## [The exercise]
Please turn each nonblank line of the material below into a row of a Markdown table with the columns Number and Material line, leaving the pictures out.

## [Material for this exercise]
::::::::::

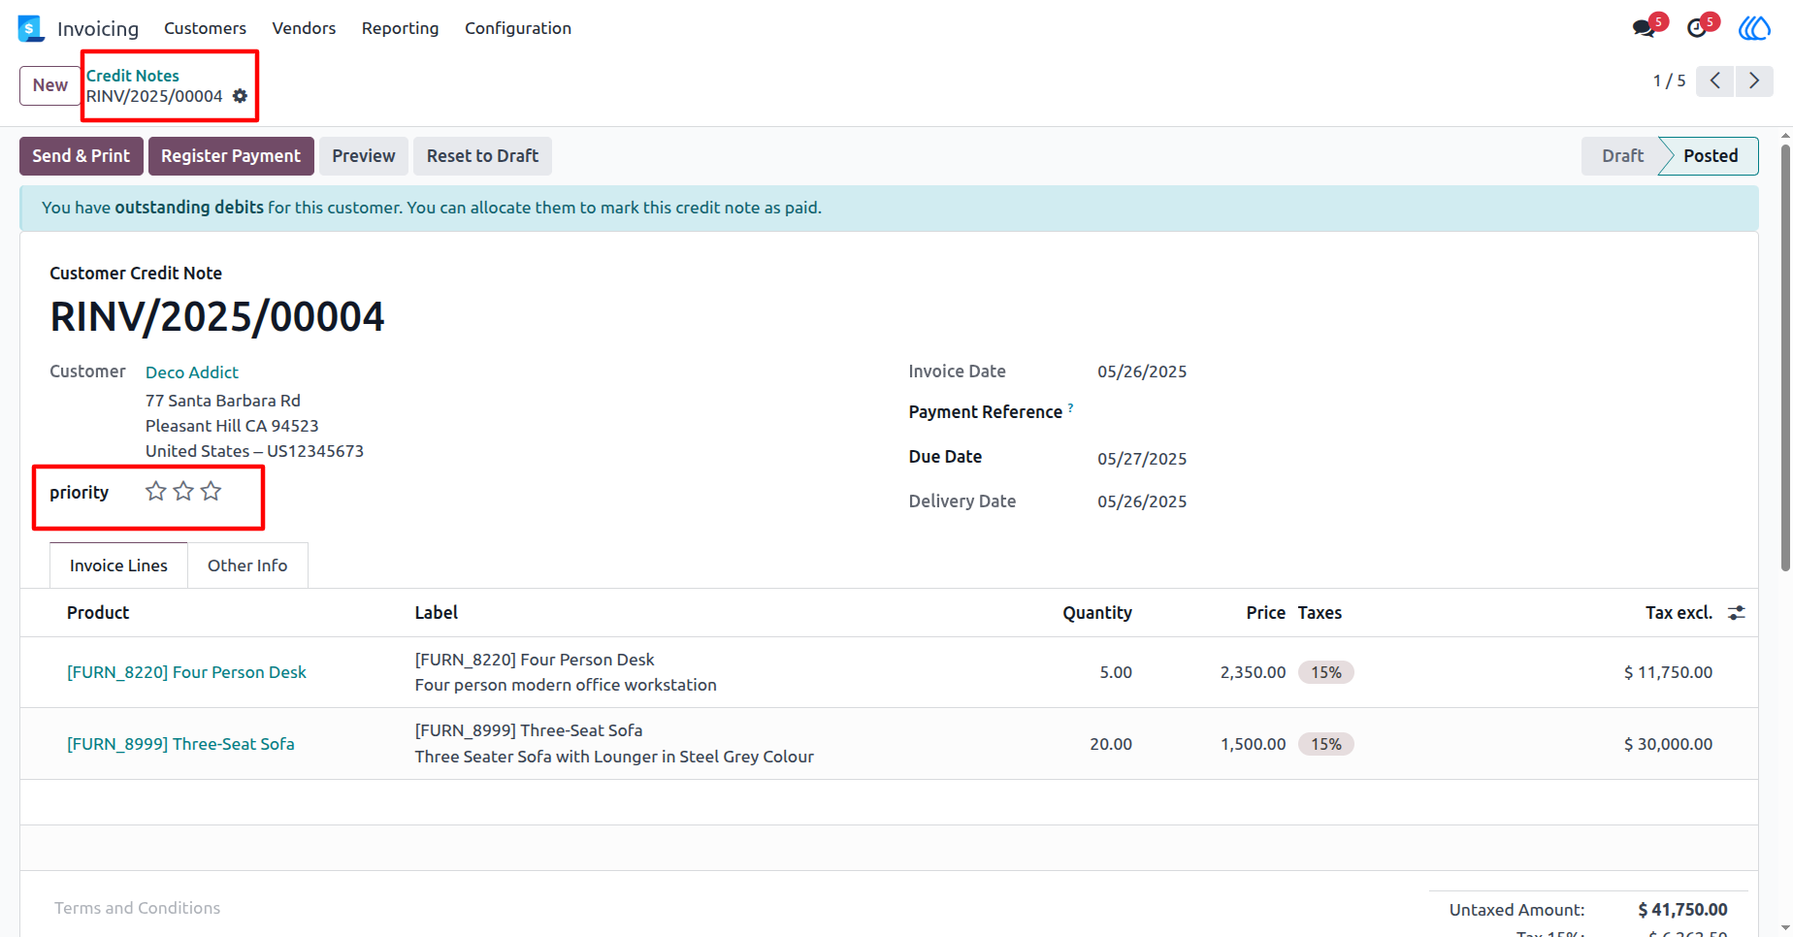Click the Register Payment button

(231, 156)
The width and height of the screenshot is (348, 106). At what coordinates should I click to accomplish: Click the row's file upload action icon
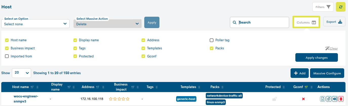click(x=322, y=99)
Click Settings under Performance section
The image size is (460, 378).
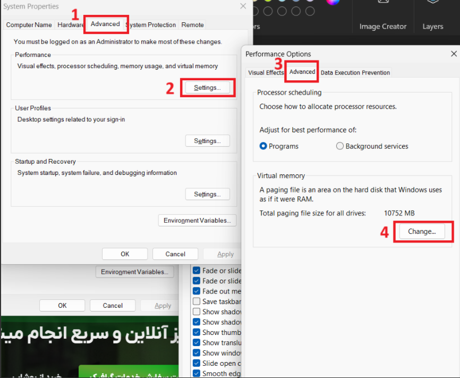pyautogui.click(x=207, y=87)
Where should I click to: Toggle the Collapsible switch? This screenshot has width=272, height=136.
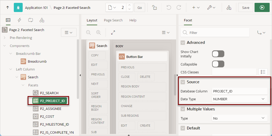(x=218, y=64)
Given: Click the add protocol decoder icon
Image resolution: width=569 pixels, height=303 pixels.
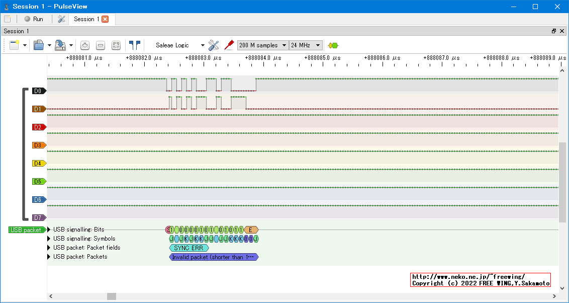Looking at the screenshot, I should point(333,45).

::::::::::

## [Exercise result]
| Number | Material line |
|---|---|
| 1 | Click the Register Payment button |
| 2 | (231, 156) |
| 3 | The width and height of the screenshot is (348, 106). At what coordinates should I click to accomplish: Click the row's file upload action icon |
| 4 | click(x=322, y=99) |
| 5 | Click Settings under Performance section |
| 6 | The image size is (460, 378). |
| 7 | pyautogui.click(x=207, y=87) |
| 8 | Where should I click to: Toggle the Collapsible switch? This screenshot has width=272, height=136. |
| 9 | (x=218, y=64) |
| 10 | Given: Click the add protocol decoder icon |
| 11 | Image resolution: width=569 pixels, height=303 pixels. |
| 12 | Looking at the screenshot, I should point(333,45). |